Discussion in 'The DX Zone' started by K2FW, Jun 11, 2018.
I think I get it.
Hmm ask Ted. K2JMY 377 DX phone.
I met him recently. 98 years old. 99 next week. Birth Date: June 26 1919
How wide is ssb? FT8 is 50hz wide. Do da math. "Hey you kids, get offa my lawn". Oh, before I got younger, phone DXCC with an Atlas 210x, Sierra slim whip dipole from a condo in NJ. Oh oh, no code extra too. Hah har har
Someone get a rope...
"Angry mob bearing torches and pitchforks storms physics lab in Princeton", Fox News
Call me naive, but I actually went to the Fox News website looking for this news item.
Anything is possible these days.
You folks don't have the torch and pitchfork crowd. Only eastern Europe (Transylvania) and here in the good old US of A.

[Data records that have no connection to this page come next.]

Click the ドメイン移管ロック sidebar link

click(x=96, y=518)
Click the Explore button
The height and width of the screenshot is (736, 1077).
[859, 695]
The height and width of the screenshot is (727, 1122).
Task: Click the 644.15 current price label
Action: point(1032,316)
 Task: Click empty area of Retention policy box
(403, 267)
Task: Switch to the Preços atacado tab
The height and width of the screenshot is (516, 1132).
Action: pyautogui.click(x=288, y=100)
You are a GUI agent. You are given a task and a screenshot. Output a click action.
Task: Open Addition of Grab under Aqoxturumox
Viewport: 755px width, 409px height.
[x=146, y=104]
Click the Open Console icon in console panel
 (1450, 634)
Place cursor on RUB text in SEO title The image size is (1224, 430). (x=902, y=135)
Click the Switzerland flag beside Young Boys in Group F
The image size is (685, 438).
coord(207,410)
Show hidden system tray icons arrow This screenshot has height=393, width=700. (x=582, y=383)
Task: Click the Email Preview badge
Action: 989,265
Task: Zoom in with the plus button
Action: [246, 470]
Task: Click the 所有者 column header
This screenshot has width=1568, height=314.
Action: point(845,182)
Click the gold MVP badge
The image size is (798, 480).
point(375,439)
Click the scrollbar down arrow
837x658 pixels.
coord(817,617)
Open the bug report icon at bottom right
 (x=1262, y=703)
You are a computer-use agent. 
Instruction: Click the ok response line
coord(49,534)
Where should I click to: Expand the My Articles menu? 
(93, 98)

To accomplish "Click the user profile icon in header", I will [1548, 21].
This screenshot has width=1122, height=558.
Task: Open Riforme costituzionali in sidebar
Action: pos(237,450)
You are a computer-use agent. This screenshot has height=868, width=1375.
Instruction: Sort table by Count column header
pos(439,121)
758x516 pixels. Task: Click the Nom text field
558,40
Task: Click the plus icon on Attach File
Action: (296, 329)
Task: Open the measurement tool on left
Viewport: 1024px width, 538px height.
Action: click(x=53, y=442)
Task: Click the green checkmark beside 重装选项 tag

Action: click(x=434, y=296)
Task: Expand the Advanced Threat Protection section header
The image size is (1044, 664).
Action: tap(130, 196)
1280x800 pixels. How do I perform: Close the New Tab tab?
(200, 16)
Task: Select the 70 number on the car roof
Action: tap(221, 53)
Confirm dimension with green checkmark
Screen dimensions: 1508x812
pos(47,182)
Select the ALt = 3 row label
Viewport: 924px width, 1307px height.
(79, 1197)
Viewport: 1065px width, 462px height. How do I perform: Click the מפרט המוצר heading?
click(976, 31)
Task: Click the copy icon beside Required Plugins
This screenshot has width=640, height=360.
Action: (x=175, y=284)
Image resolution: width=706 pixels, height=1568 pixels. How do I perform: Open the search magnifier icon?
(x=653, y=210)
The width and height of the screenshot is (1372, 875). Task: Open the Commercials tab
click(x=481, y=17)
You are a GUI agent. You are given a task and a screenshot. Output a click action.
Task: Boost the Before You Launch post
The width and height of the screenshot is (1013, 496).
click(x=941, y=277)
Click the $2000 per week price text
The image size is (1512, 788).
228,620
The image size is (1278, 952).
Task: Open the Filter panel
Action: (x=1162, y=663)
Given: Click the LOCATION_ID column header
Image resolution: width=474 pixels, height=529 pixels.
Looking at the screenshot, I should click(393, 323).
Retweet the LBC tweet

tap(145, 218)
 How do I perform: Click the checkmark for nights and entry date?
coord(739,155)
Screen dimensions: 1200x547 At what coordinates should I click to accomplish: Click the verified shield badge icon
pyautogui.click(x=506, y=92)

Everybody who looking for DX know that get 300 DXCC easy . Only last 10 close to HR#1 is very hard . And no any FT8 help you get DXCC honor roll . It give QSO with lot of station to received a digital certificate (i.e. pdf file ) to post it to your QRZ paged . Here is a lot of QRZ paged with hundred awards images - mostly of them you get for 10 minutes. If this is good to owner of QRZ page - that is ok , but it not related anything with DXing - It is only awards hunting .
Don't worry about DXCC digital false ( FT8 robot) QSO - anyway it easy to dupe by no-robot classic digital mode .
If somebody like FT8 - it is fine , other like cw or SSTV.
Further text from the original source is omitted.